Can you write out every one of the records below again, word for word, but without the pictures?

>>>

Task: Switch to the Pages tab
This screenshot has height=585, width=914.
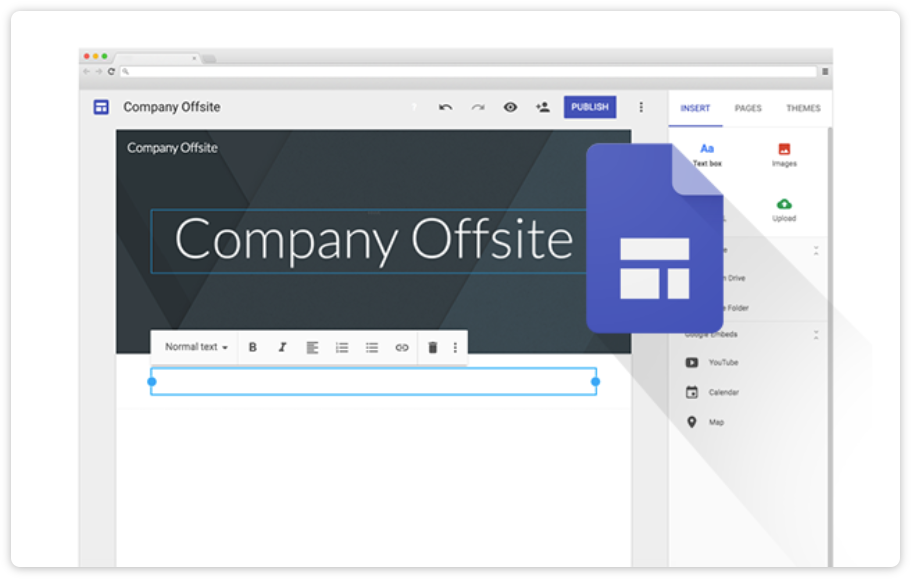Action: [x=748, y=108]
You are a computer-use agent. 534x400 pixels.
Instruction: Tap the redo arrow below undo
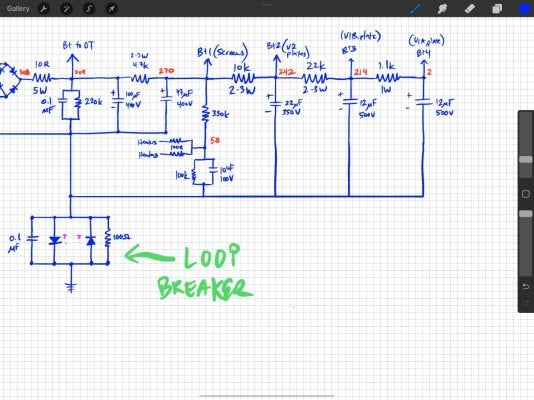coord(525,302)
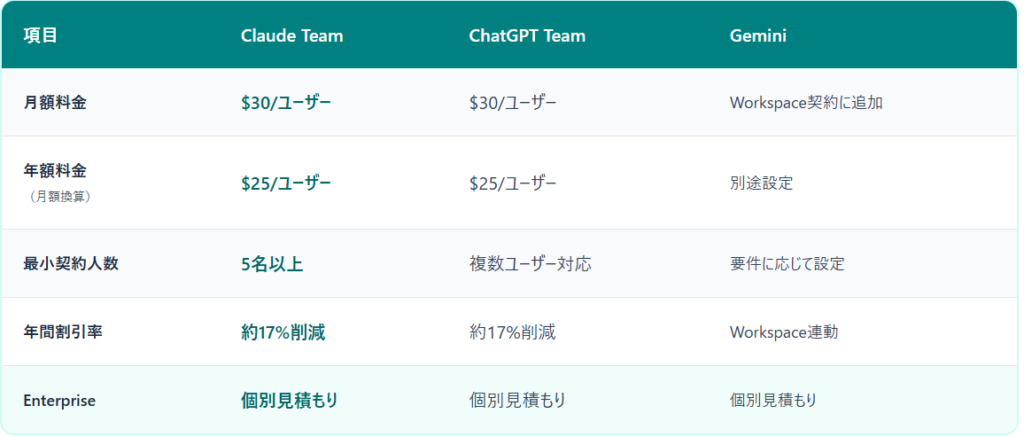Click the ChatGPT Team column header
This screenshot has height=437, width=1024.
tap(527, 36)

<<<

#### FULL ANSWER:
Task: Switch to the Pages tab
This screenshot has height=585, width=914.
Action: [x=748, y=108]
You are a computer-use agent. 534x400 pixels.
Instruction: Tap the redo arrow below undo
coord(525,302)
Click the ChatGPT Team column header
This screenshot has height=437, width=1024.
tap(527, 36)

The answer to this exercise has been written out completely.